CNC World
- Country: China
- Broadcast area: Worldwide
- Network: Satellite & Cable television network
- Affiliates: Xinhua News Agency
- Headquarters: Beijing, China

Programming
- Language: English
- Picture format: 4:3/16:9 576i (SDTV)

Ownership
- Owner: China Xinhua News Network Corporation, private investors

History
- Launched: 1 July 2010

Links
- Website: www.xinhuanet.com/2015wlds/enindex.htm

Availability

Streaming media

= CNC World =

CNC World (中国新华新闻电视网英语电视台 (中國新華新聞電視網英語電視台, Zhōngguó Xīnhuá Xīnwén Diànshì Wǎng Yīngyǔ Diànshìtái)) is a majority state-owned 24-hour global English-language news channel, launched on July 1, 2010. It is 51% owned by the state-run China Xinhua News Network Corporation, and 49% by private investors, including Chinese home appliances maker Gree.

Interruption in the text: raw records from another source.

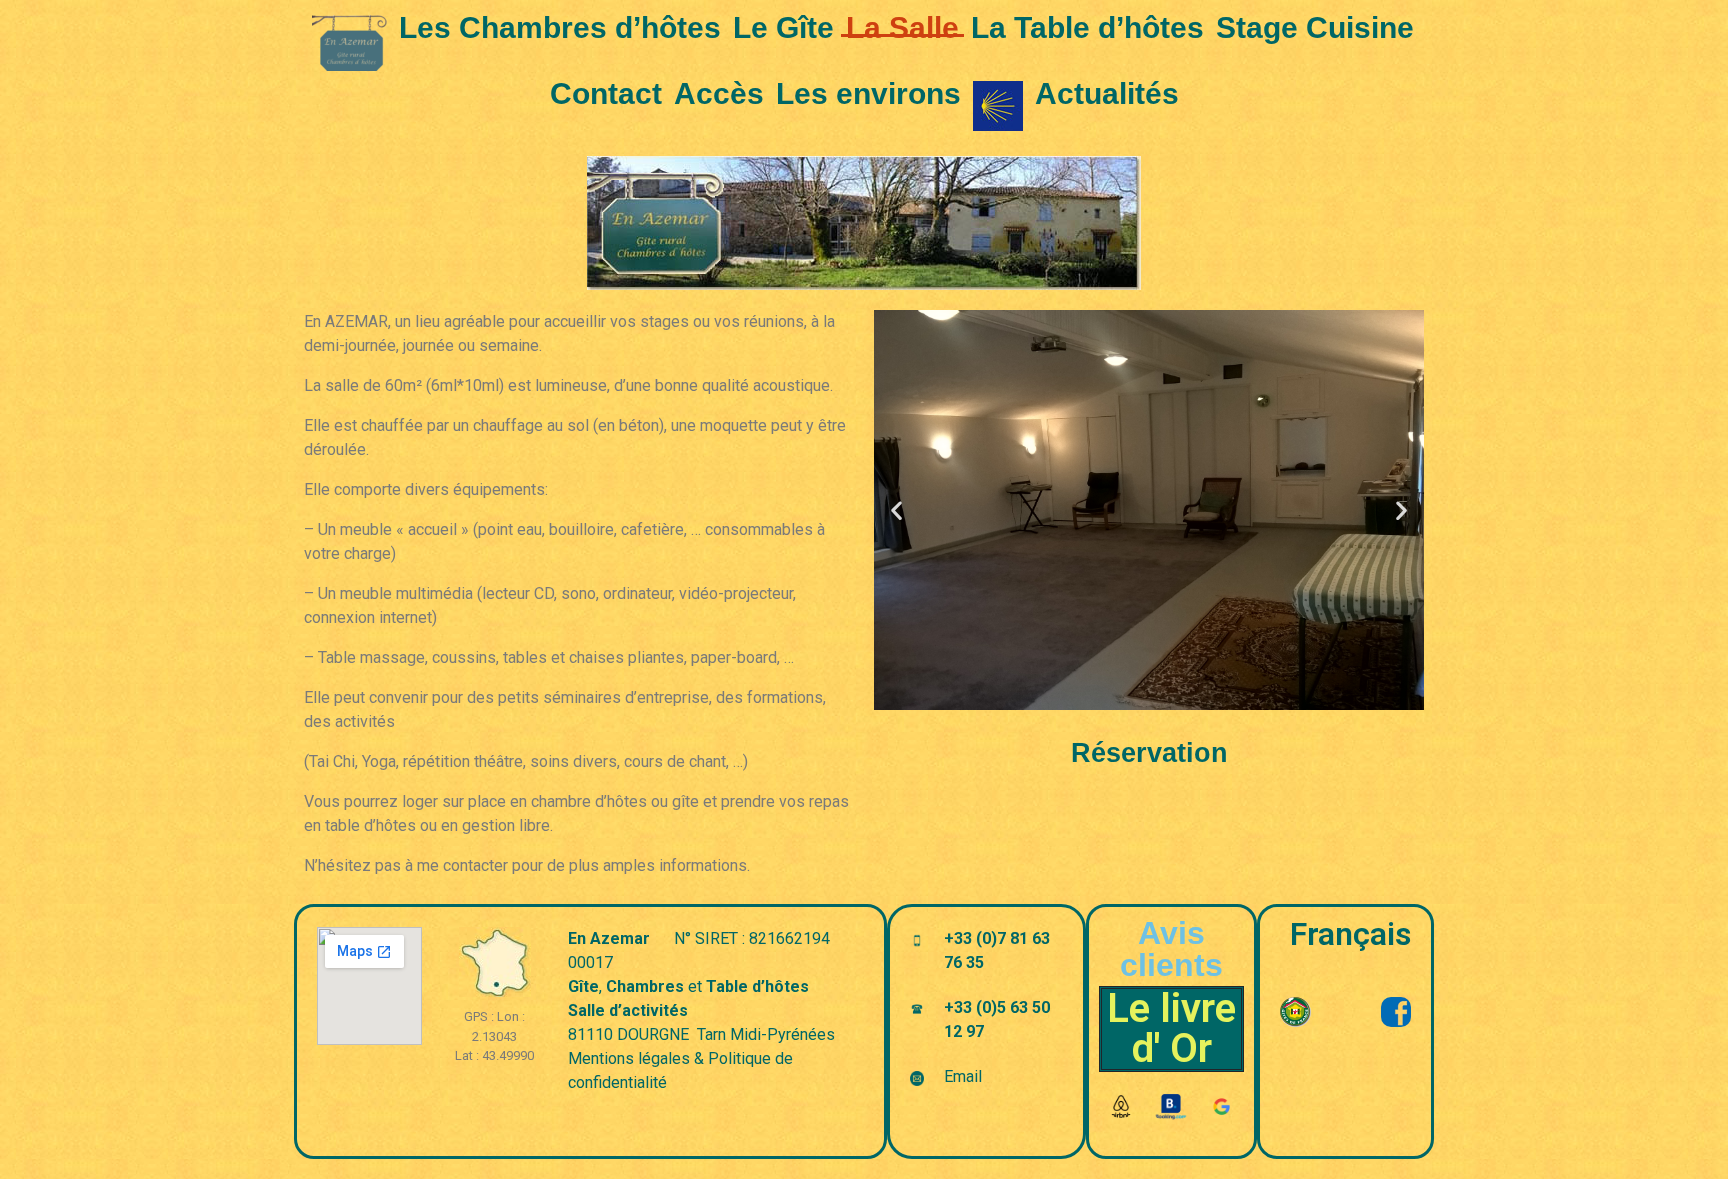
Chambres (645, 986)
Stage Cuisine (1315, 27)
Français (1350, 934)
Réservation (1149, 753)
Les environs (868, 93)
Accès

The venture is part of Beijing's effort to "present an international vision with a Chinese perspective," Xinhua President Li Congjun said at the press conference announcing the launch of CNC World.

Xinhua has leased a newsroom in New York on top of a skyscraper in Times Square to provide CNC World with prominent exposure in the United States. On December 16, 2010, CNC World agreed a deal with Eutelsat for coverage on Eutelsat 28A, 36B and Hot Bird 13B from January 1, 2011.

In 2020, the United States Department of State designated Xinhua, along with other Chinese state media outlets, as foreign missions. By 2021, the network's terrestrial television affiliates in the United States had all disaffiliated with the network.